Article –
# Need Help Finding Vostok Like Watch



## brettule (Oct 9, 2006)

So I've been trying to find a watch that I like and the Vostok 1940s-style replicas meet all my criteria

- Classic and simple asthetics

- Automatic self winding movement

- Luminous hands and numbers

- Reasonablly priced

In particualr I found this model, I think it's part of the Kirovskie K-43 collection:








better with the leather band imho









It's perfect! Just what I'm looking for. The big problem is that I have a child like wrist and a watch that has a 4cm+ diameter is just too big! Can anyone offer an alternative make/model that looks similar, is a best match to my criteria AND is around 3.5cm diameter?


----------



## raketakat (Sep 24, 2003)

Welcome to the forum







.

Does it have to be Russian







?

If not I suggest you post it in the "General" section. You'll probably get more replies  .


----------



## C.W. (Aug 17, 2006)

Have you tried various straps?

I have small wrists myself and certain straps help by making the watch look less intensly LARGE.

I have no example, but check around and play with some to see what works for you.

--C.W.


----------



## poljotseikoalphafan (Oct 7, 2006)

Not sure if I paid enought attention to your size needs but there are about a billion (and I don't think I exagerate) versions of the Seiko 5 that must meet your needs.


----------

Requirements –
1/ Answer these about the watch forum thread:
(a) What diameter does the opening post ask for?
(b) Which section does raketakat suggest posting in?
(c) Which watch line does poljotseikoalphafan recommend?
2/ From the listing, copy word for word everything from the line with "Given: Click room marker 2.6.1 in the jacuzzi" through the line with "Looking at the", including both of those lines, and leave out the pictures.
The forum thread and the listing that follows it have no connection to each other.

Given records –
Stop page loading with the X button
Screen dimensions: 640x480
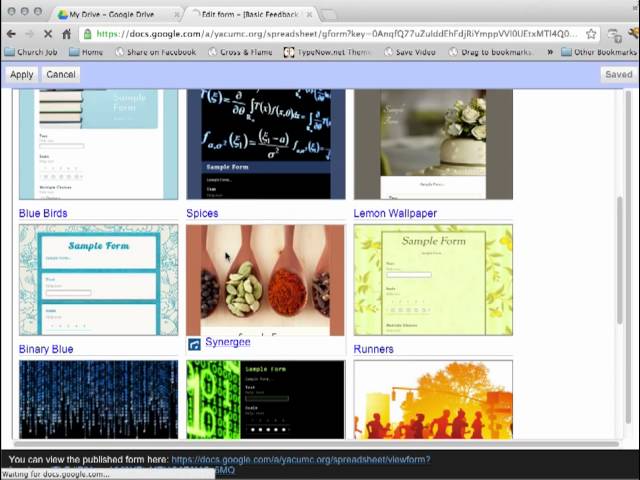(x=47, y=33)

* * *

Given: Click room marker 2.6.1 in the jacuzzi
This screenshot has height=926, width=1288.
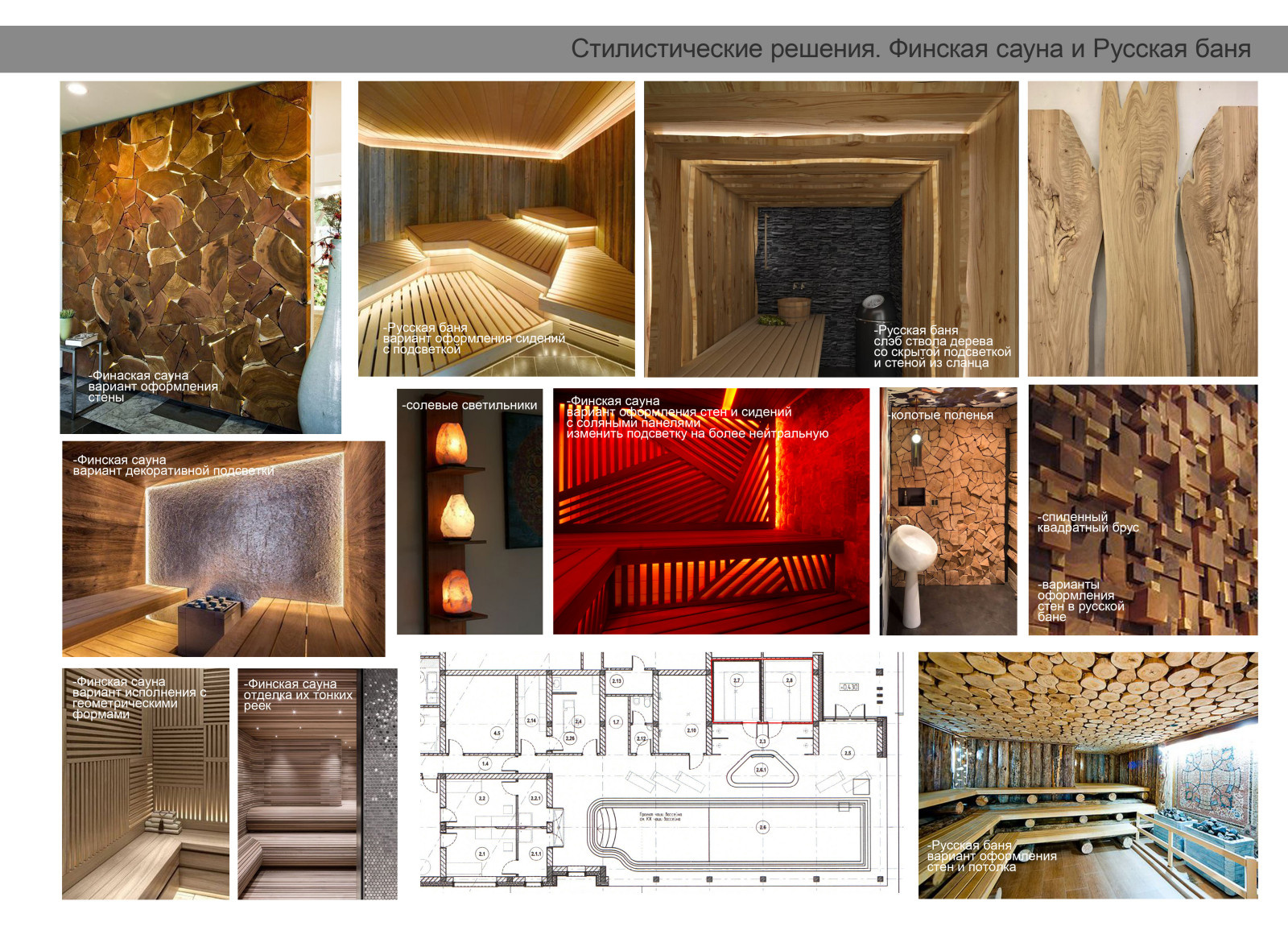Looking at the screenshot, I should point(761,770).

Answers for this exercise –
1/
(a) Around 3.5cm.
(b) The "General" section.
(c) Versions of the Seiko 5.

2/
Given: Click room marker 2.6.1 in the jacuzzi
This screenshot has height=926, width=1288.
Looking at the screenshot, I should point(761,770).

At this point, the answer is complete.